In the span of just five years, a mitochondrial disorder known to affect only a few dozen people in the world has moved from discovery to early signs of success for a potential gene therapy. Details of the work, led by Taosheng Huang, MD, PhD, and colleagues were published Jan. 16, 2020, in the journal Human Molecular Genetics.
“We know it’s still too early to know if all of this will help Hadley, but I do believe God put us with Dr. Huang,” says Ashley Brindley, Hadley Jo’s mother. “We’re not only helping Hadley but other children and adults too that are suffering with this.”
“This” is a condition so uncommon it has more of a label than a name: hereditary motor and sensory neuropathy, type VIB—also called HMSN6B for short. In essence, a malfunction in Hadley’s mitochondria—the energy-processing component of all our cells—is gradually affecting her eyesight, limiting her ability to walk, and interfering with her brain development.
Just having the condition diagnosed was an enormous challenge for the family.
Twisting Road Leads to Cincinnati Children’s
Hadley Jo seemed healthy when she was born in May 2014. But during her first year, she started missing milestones. Her parents Ashley and Casey began to notice that she was having difficulties learning to walk and abnormalities in her eye movement.
When they brought Hadley in for an 18-month check-up, their pediatrician referred the family to an optometrist. Upon seeing Hadley Jo’s delayed motor skills, the optometrist referred the family to a pediatric ophthalmologist at Vanderbilt Children’s Hospital, about 70 miles south in Nashville, TN.
There, an MRI scan quickly detected abnormalities in Hadley Jo’s cerebellum—the “little brain” near the brain stem that controls most motor skills. This explained why she was having difficulty walking, but it took another year of testing to determine that Hadley Jo had a gene “error” that none of the experts at Vanderbilt had seen before, her mother Ashley says.
This was an alarming situation because Vanderbilt is nationally known as a high-quality medical center. Ashley was unsure what further steps could be taken, but she had no plans to stop taking steps.
“Me being the type of person that I am, I decided to see what I could find on the internet,” Ashley said.
The hunt required wading through dense scientific references like the information posted by the “Online Mendelian Inheritance in Man,” a genetics library created by Johns Hopkins University as a tool for genetic researchers and advanced medical students.
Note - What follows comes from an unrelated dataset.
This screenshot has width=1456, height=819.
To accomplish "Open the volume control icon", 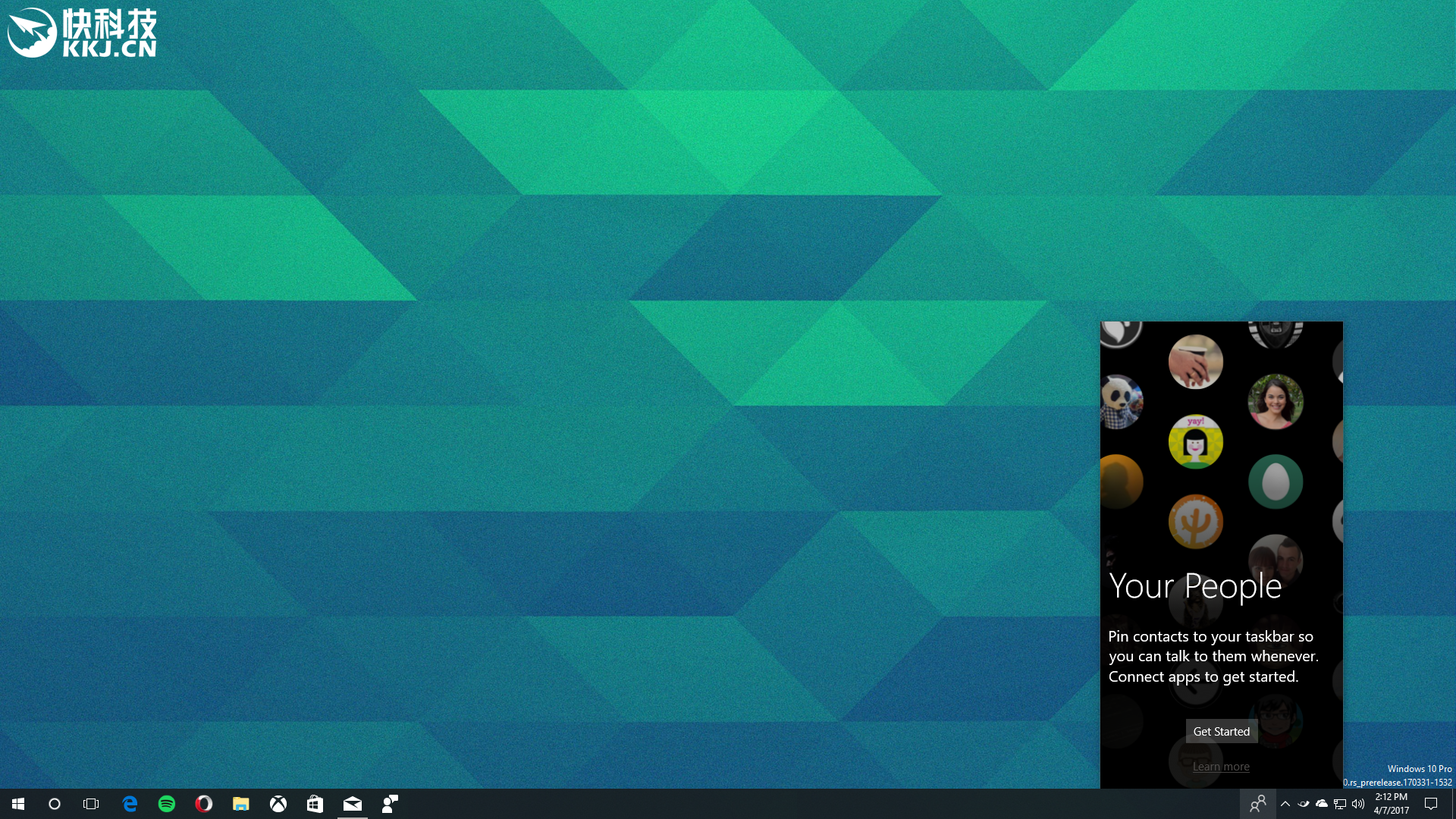I will 1358,804.
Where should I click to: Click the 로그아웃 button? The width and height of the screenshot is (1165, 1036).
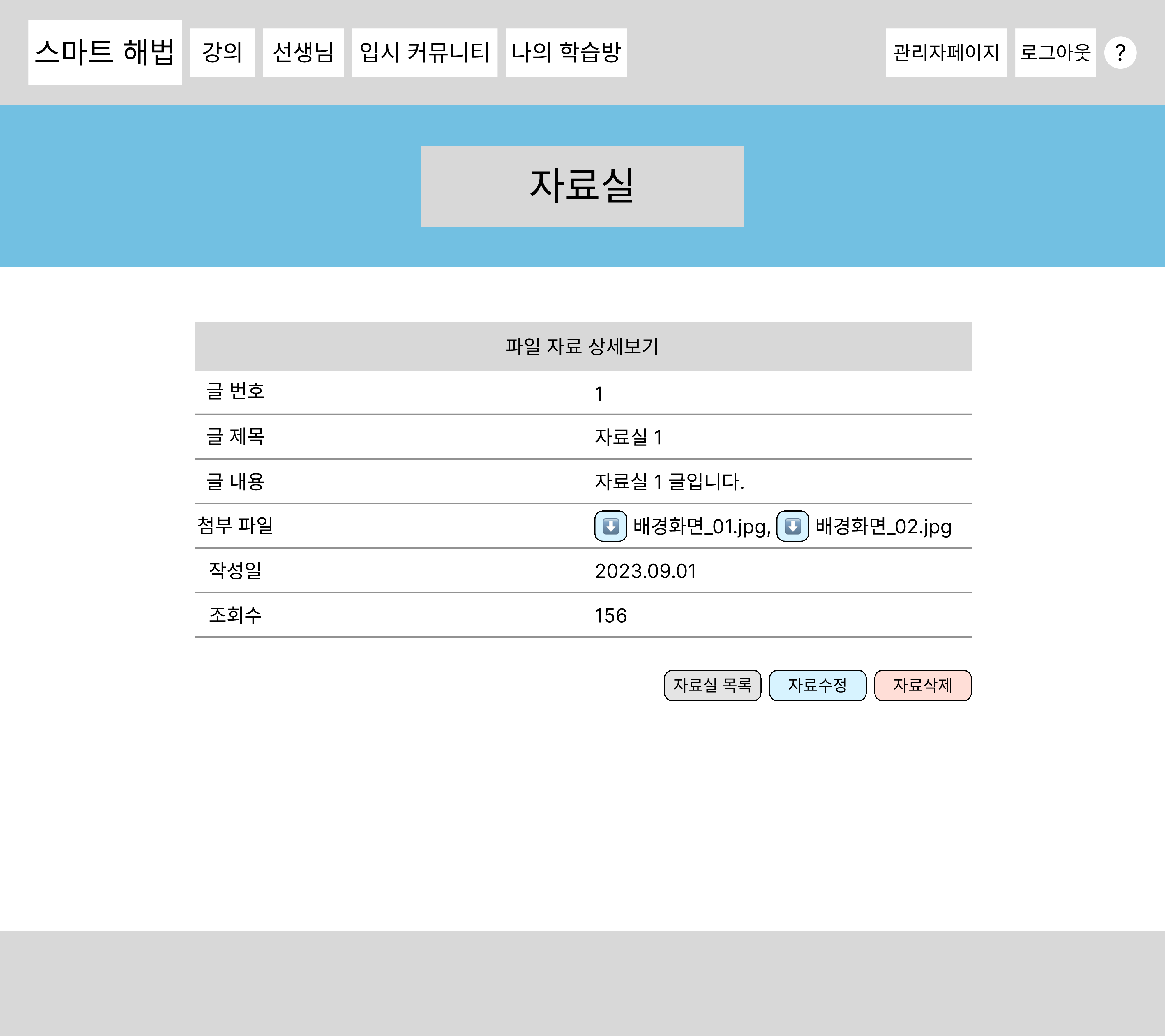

But the work paid off.
“I saw that Dr. Huang was doing research on this. So, I reached out to their team, told them our story and asked if they’d be willing to meet with us. They said ‘yes’ pretty much immediately,” Ashley says.
After talking in December 2016, the family drove about 225 miles north to Cincinnati in February 2017 for Hadley’s first visit with Huang and his team.
Even Without a Cure, an Answer and a Call
Ashley had learned on her own that Huang was a noted authority on mitochondrial disorders. In fact, he was the co-corresponding author of a 2015 research paper that reported discovering a gene mutation that produced symptoms closely matching Hadley Jo’s experience. The other co-corresponding author was Stephan Zuchner, MD, PhD, at the University of Miami in Florida.